Input data: Begin

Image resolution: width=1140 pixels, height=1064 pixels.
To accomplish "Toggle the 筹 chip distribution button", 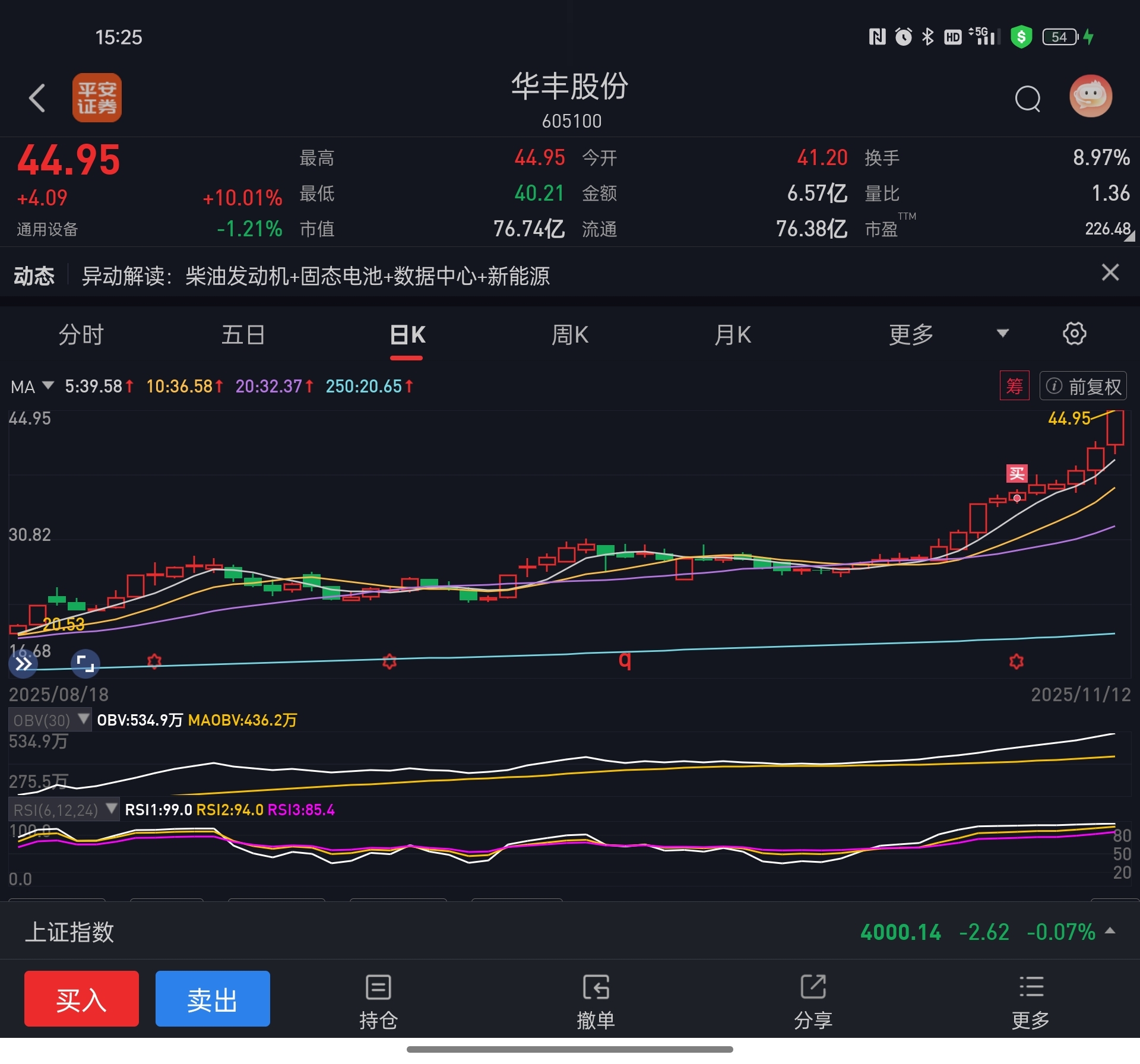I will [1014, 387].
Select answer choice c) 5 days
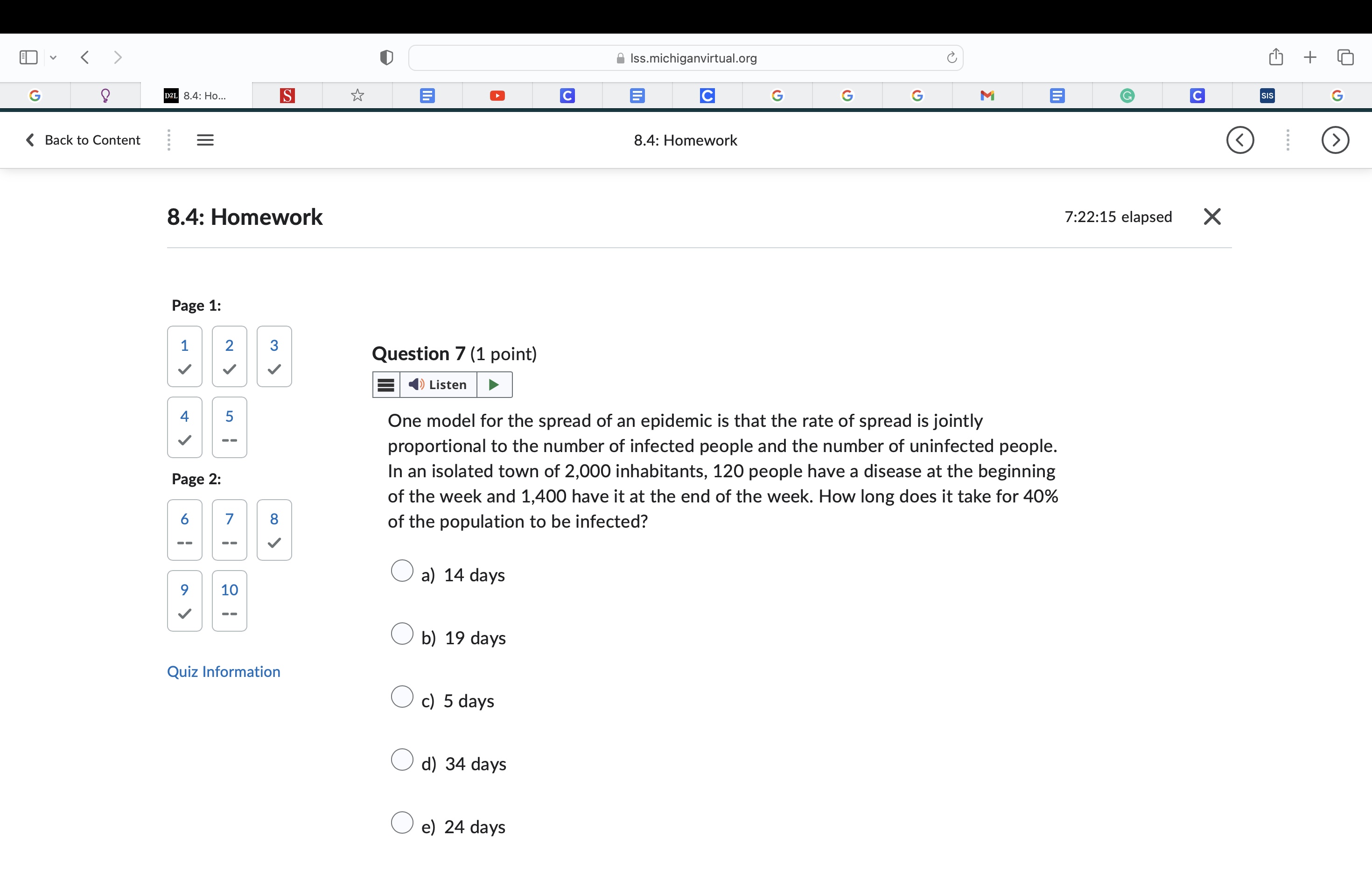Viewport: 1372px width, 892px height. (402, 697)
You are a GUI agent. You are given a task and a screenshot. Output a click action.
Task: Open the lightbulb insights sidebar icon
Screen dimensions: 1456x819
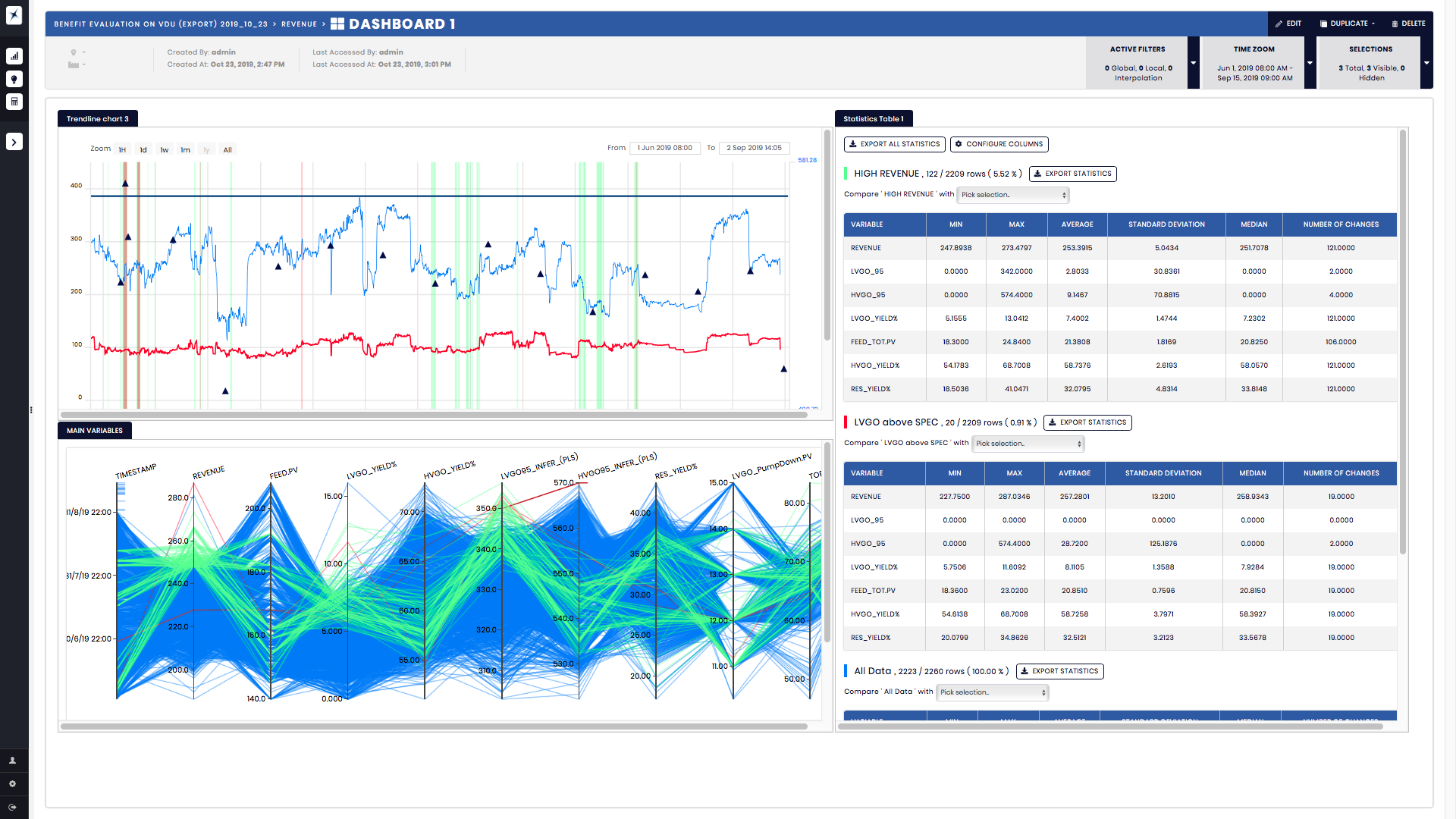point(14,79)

Input data: End
Input data: Begin

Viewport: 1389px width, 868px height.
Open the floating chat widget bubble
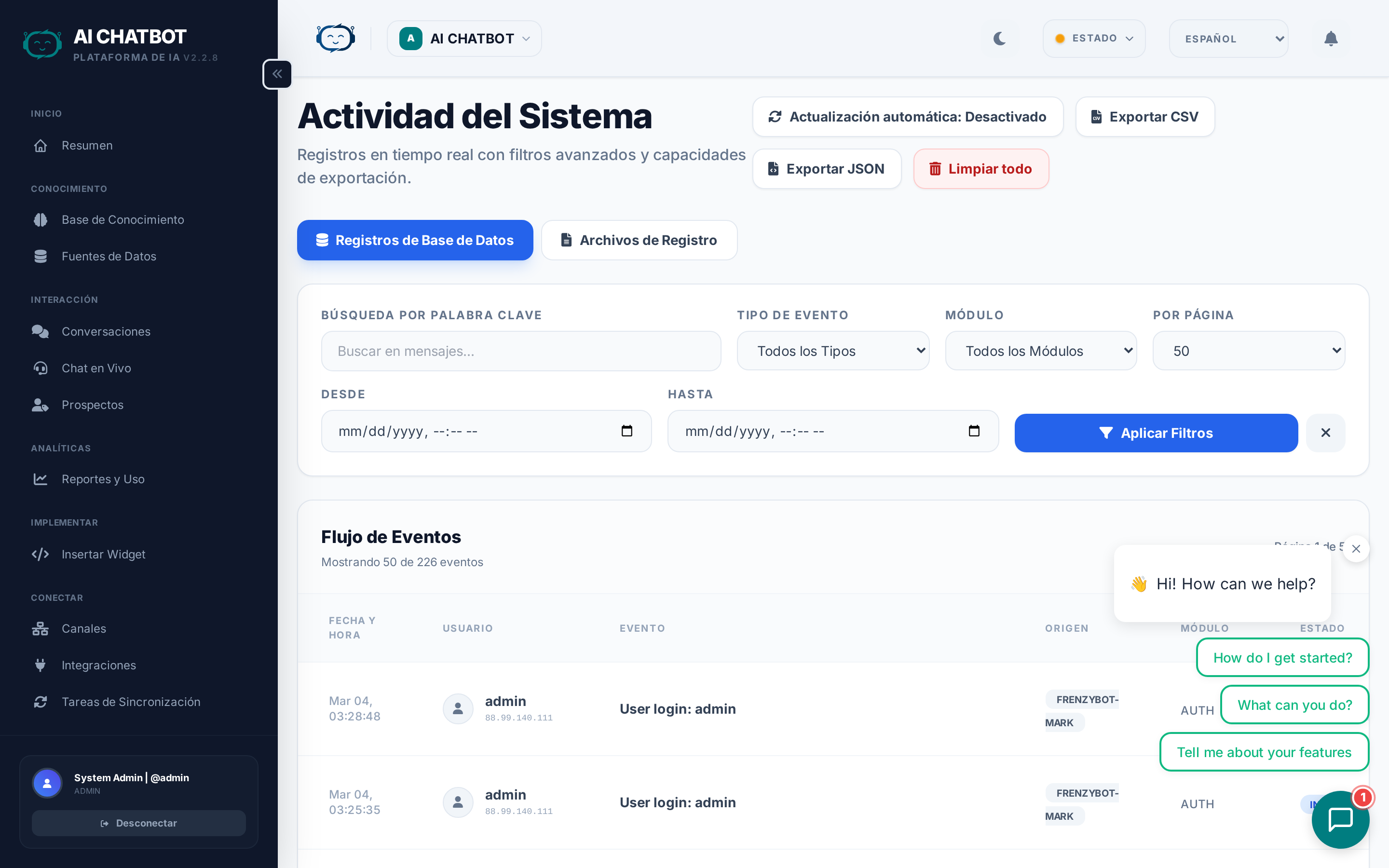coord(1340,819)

Input data: End
Input data: Begin

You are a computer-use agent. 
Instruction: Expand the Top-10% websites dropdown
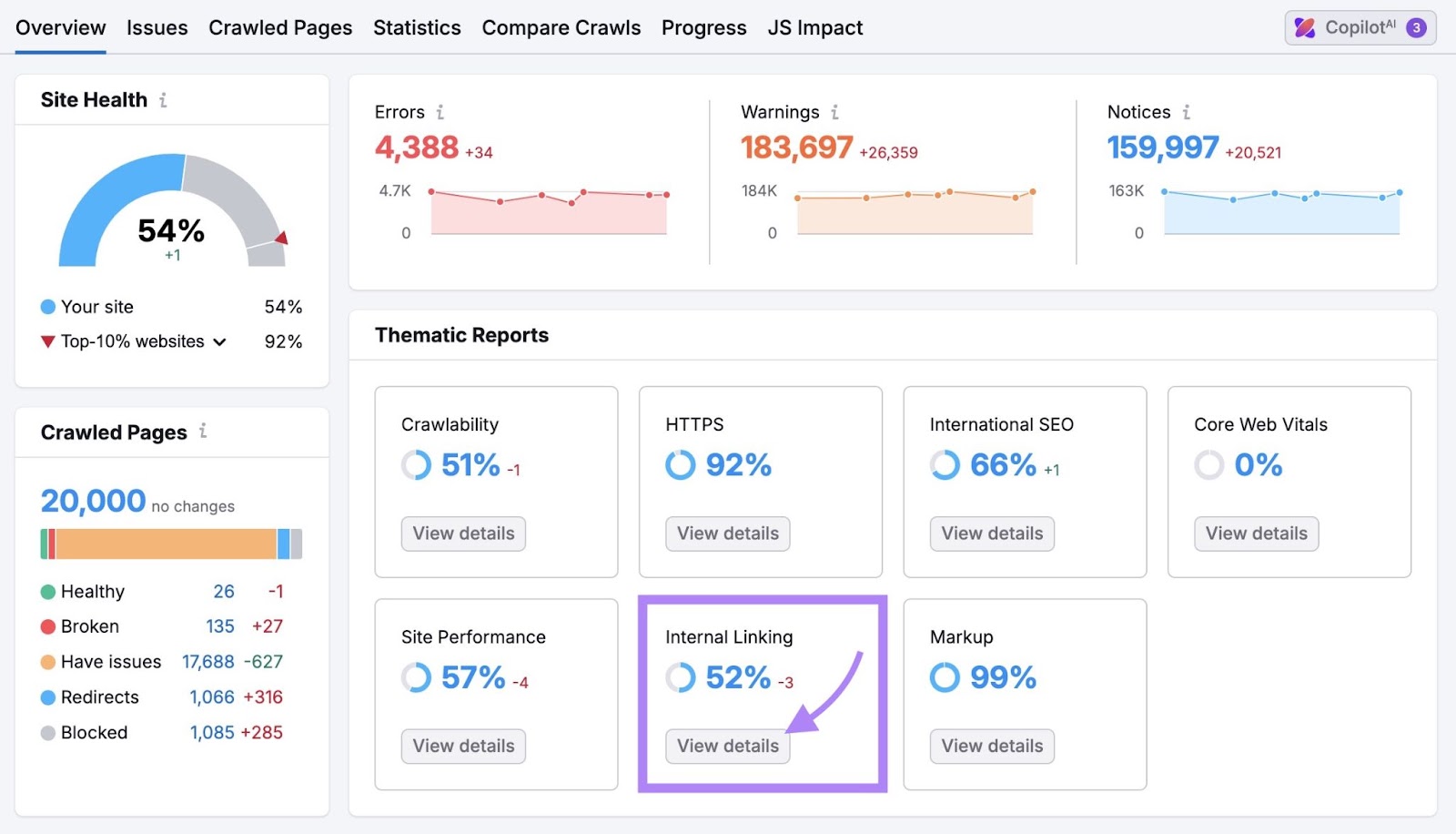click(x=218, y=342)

Input data: End

_Work task:_
Pull every line that holds the string "agent" out of the records.

_Result for this exercise:_
You are a GUI agent. You are given a task and a screenshot. Output a click action.
You are a computer-use agent. 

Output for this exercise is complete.